Emphasizing Discriminative Features for Dataset Distillation in Complex Scenarios¶
Conference: CVPR 2025
arXiv: 2410.17193
Code: https://github.com/NUS-HPC-AI-Lab/EDF
Area: Model Compression
Keywords: Dataset Distillation, Discriminative Features, Grad-CAM, Complex Scenarios, Common Pattern Dropout
TL;DR¶
Proposes the EDF method to address the performance degradation of dataset distillation in complex scenarios (ImageNet subsets). It introduces Common Pattern Dropout (discarding parameter gradients of low-loss common patterns in trajectory matching) and Discriminative Area Enhancement (utilizing Grad-CAM to scale up gradients of discriminative regions), achieving lossless compression on datasets such as ImageMeow/ImageYellow with only 23% of the data.
Background & Motivation¶
Background: Dataset distillation has achieved nearly lossless compression on simple datasets (CIFAR, MNIST), but its performance drops sharply in complex scenarios (ImageNet and its subsets).
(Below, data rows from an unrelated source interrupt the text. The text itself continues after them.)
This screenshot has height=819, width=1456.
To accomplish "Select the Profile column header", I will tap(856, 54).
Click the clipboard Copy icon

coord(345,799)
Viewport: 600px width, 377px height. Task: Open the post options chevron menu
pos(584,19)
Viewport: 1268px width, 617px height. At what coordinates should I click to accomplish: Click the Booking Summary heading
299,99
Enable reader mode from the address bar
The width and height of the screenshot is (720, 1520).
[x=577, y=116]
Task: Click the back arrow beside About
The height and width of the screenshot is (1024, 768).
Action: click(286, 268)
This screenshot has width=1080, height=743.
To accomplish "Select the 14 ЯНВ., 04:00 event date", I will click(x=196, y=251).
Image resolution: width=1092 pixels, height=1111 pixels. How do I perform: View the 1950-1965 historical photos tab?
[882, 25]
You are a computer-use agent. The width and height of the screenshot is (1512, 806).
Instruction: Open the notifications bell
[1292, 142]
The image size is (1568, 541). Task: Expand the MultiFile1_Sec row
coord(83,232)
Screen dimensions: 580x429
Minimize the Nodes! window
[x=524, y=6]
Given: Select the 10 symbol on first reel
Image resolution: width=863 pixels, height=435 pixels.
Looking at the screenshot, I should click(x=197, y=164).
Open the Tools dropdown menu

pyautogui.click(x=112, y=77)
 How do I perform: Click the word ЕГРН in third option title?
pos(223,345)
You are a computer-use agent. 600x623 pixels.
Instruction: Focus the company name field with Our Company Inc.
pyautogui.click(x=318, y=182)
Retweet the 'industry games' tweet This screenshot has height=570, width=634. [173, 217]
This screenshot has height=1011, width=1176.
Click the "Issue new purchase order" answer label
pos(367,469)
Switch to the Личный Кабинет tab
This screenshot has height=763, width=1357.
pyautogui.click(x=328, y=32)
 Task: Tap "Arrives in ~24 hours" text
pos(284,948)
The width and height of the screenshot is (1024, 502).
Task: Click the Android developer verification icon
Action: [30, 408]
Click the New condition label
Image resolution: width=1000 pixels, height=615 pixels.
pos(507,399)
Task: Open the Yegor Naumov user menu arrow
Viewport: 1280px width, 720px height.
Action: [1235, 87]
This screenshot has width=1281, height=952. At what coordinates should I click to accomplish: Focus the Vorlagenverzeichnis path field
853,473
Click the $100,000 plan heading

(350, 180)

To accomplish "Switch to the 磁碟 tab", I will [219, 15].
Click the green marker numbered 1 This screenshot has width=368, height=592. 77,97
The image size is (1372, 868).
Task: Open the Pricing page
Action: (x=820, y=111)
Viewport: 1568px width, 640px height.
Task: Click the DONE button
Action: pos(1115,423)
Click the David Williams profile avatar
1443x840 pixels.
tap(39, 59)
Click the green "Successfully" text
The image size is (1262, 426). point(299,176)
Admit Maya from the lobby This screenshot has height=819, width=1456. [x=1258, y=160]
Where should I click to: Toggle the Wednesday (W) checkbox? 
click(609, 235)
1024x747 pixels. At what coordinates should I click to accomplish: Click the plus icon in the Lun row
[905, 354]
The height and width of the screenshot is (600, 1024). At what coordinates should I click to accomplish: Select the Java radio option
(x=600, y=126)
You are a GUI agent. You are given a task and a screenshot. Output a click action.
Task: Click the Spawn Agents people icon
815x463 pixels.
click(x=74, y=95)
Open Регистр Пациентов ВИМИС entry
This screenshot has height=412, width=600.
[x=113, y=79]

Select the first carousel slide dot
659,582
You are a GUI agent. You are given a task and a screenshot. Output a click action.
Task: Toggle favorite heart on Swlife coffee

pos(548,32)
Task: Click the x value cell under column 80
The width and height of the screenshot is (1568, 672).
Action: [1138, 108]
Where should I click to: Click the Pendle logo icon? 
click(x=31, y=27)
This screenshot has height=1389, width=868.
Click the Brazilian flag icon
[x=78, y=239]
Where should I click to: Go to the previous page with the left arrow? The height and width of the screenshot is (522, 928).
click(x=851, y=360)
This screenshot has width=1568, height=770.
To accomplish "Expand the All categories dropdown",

Limitations of Prior Work: Grad-CAM analysis reveals that while discriminative regions occupy most pixels in simple datasets, they are very small in complex scenarios, where non-discriminative features (background, common colors) dominate the learning process. The low-loss supervision signals in trajectory matching contain common patterns, which conversely dilute discriminative information.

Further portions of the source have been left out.